Repers

181

Why maintenance is becoming more expensive than construction

autor

infoConstruct

distribuie

publicat

2026 February 25

In modern economic analysis, the cost of a building is not limited to the initial investment. The concept of “lifecycle cost” shows that, over the course of its operation, maintenance, repairs, and utilities can exceed the value of the original construction.

An industrial or residential building generates ongoing expenses: energy, climate control, technical maintenance, inspections, insurance, and potential upgrades required to comply with new standards. As energy efficiency and sustainability regulations become stricter, adaptation costs increase.

In many cases, initial investments are optimized to reduce construction budgets rather than to minimize long-term costs.

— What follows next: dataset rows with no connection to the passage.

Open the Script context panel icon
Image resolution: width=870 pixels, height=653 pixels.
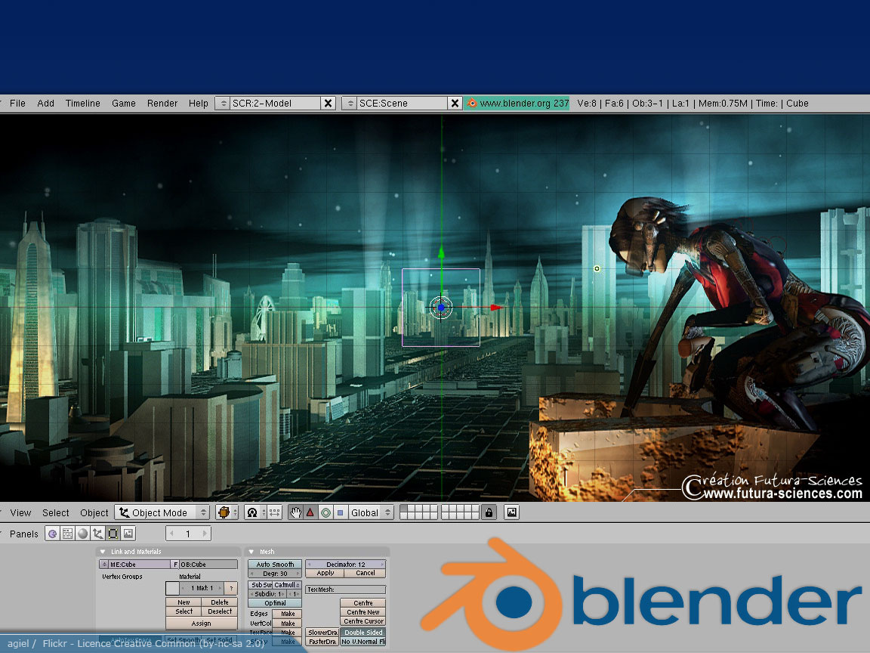[x=67, y=534]
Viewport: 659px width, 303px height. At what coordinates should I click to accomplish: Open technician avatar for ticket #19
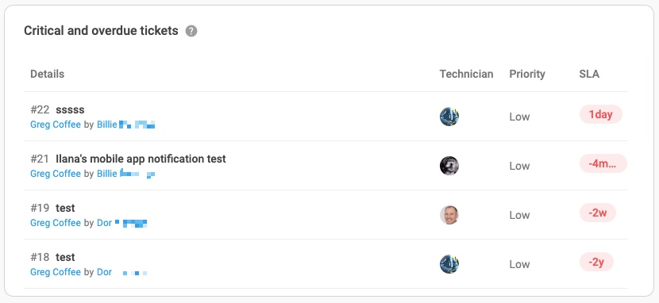(449, 215)
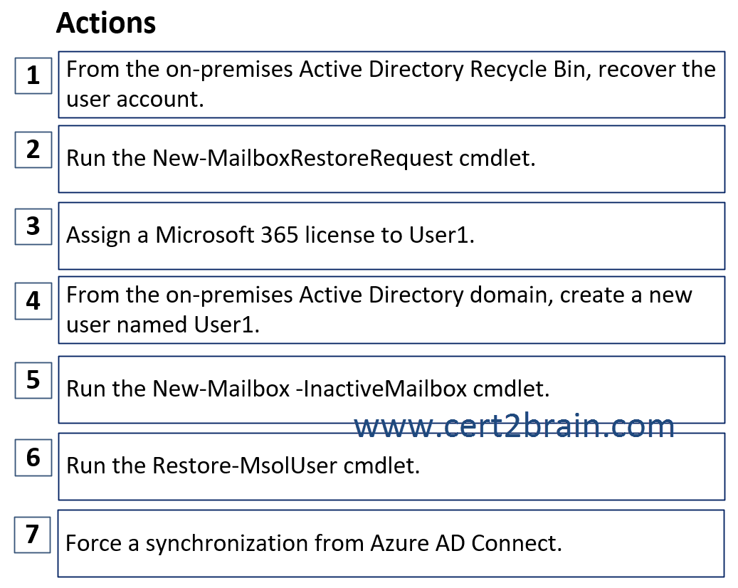The width and height of the screenshot is (738, 588).
Task: Open the www.cert2brain.com watermark link
Action: point(514,426)
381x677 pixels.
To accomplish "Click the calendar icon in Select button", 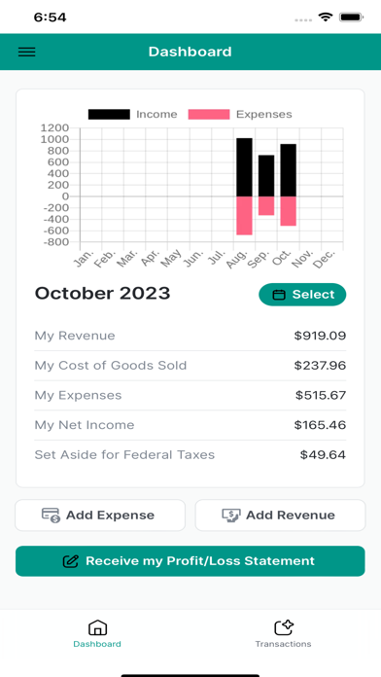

Cheaper materials or undersized technical solutions may lower the initial expense but increase operating costs over time.

For commercial and industrial buildings, downtime caused by technical failures also carries indirect economic costs: interruption of operations, production losses, and contractual penalties.

Therefore, the profitability analysis of a project must include the total lifecycle cost, not just the initial investment. In many situations, cumulative maintenance over 20–30 years exceeds the construction cost itself.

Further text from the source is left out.